## Consegna 1
Modifica l'articolo su Vargas Llosa da "Lo scrittore peruviano" a "una crisi terminale.", sostituendo "allucinazioni" con "fantasie".
## Consegna 2
Secondo l'articolo su Vargas Llosa, in quale giorno è uscito su El País il pezzo dello scrittore peruviano?
## Consegna 3
Prosegui l'articolo sulle idee di Vargas Llosa a partire dal punto in cui si interrompe.

## Documento di partenza
──────────────────────────────
Le allucinazioni di Vargas Llosa

Lo scrittore peruviano continua ad attaccare il Venezuela bolivariano e, più in generale, a screditare il suo continente, con il consueto supporto del quotidiano spagnolo El Pais che lo pubblica.

di Atilio Boron (*)

Nel suo articolo di domenica 20 settembre 2020 pubblicato su El País di Madrid, Mario Vargas Llosa dà ancora una volta libero sfogo a una delle sue frequenti allucinazioni, e probabilmente la più bizzarra di tutte. Secondo lui, i paesi poveri sono poveri perché hanno scelto di esserlo. D’altra parte, altri popoli, più lucidi e laboriosi, hanno optato per la prosperità e l’hanno raggiunta. Se fosse vero, questo avvenimento del narratore peruviano produrrebbe una rivoluzione copernicana nella storia e nelle scienze sociali, facendo precipitare il pensiero sociale occidentale da Platone ai giorni nostri in una crisi terminale.

Ma anche lo studente più indolente dei primi anni di carriera in sociologia, storia ed economia sa che le cose non sono (né erano) così e che se la grande maggioranza dei paesi del mondo è immersa nella povertà ci devono essere cause che spieghino quello che, nel pensiero dell’autore di Conversazione nella Cattedrale, non può essere altro che una stupidità imperdonabile. L’ipotesi che miliardi di persone nella popolazione mondiale preferiscano vivere nella miseria, nella malnutrizione, nell’ignoranza e nella malattia è assurda perché parte dal presupposto che tutti siano vittime di un incurabile masochismo che li spinge a scegliere la sofferenza invece del piacere e del godimento che vanno di pari passo con la prosperità. Gli esempi a cui si richiama Vargas Llosa rivelano le intenzioni politiche del suo sfogo: il Venezuela ha scelto di essere povero e la Germania, invece, ha preferito essere ricca. Mentre il primo ha scelto la via del socialismo, i tedeschi hanno preferito il capitalismo.
──────────────────────────────
## Estratti di dati

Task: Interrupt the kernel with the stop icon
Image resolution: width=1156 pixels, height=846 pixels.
──────────────────────────────
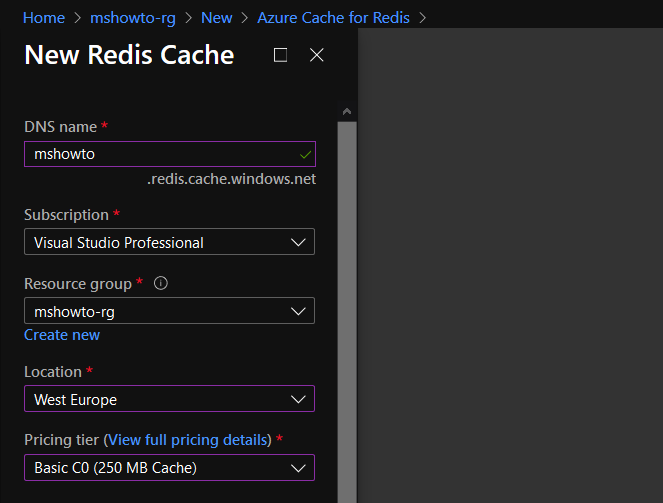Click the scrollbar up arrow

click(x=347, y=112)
──────────────────────────────
## Soluzione 1
Lo scrittore peruviano continua ad attaccare il Venezuela bolivariano e, più in generale, a screditare il suo continente, con il consueto supporto del quotidiano spagnolo El Pais che lo pubblica.

di Atilio Boron (*)

Nel suo articolo di domenica 20 settembre 2020 pubblicato su El País di Madrid, Mario Vargas Llosa dà ancora una volta libero sfogo a una delle sue frequenti fantasie, e probabilmente la più bizzarra di tutte. Secondo lui, i paesi poveri sono poveri perché hanno scelto di esserlo. D’altra parte, altri popoli, più lucidi e laboriosi, hanno optato per la prosperità e l’hanno raggiunta. Se fosse vero, questo avvenimento del narratore peruviano produrrebbe una rivoluzione copernicana nella storia e nelle scienze sociali, facendo precipitare il pensiero sociale occidentale da Platone ai giorni nostri in una crisi terminale.

## Soluzione 2
Domenica 20 settembre 2020.

## Soluzione 3
La sua descrizione del paese sudamericano non è solo errata ma anche immorale. Il Venezuela, neppure durante gli anni del boom petrolifero, “ha fatto passi da gigante”, come ha raccontato il romanziere. In quell’età dell’oro, le compagnie nordamericane saccheggiavano a volontà il petrolio venezuelano, assegnando alcune briciole per corrompere la classe dominante e gli operatori del Patto di Puntofijo (firmato dai partiti dal nuovo governo di coalizione anticomunista in Venezuela nel 1958 dal nome della villa del primo ministro nel quartiere dei privilegiati ndt.) e persuadere le classi medie più abbienti con le luci accecanti del consumismo lasciando il popolo nell’impotenza totale.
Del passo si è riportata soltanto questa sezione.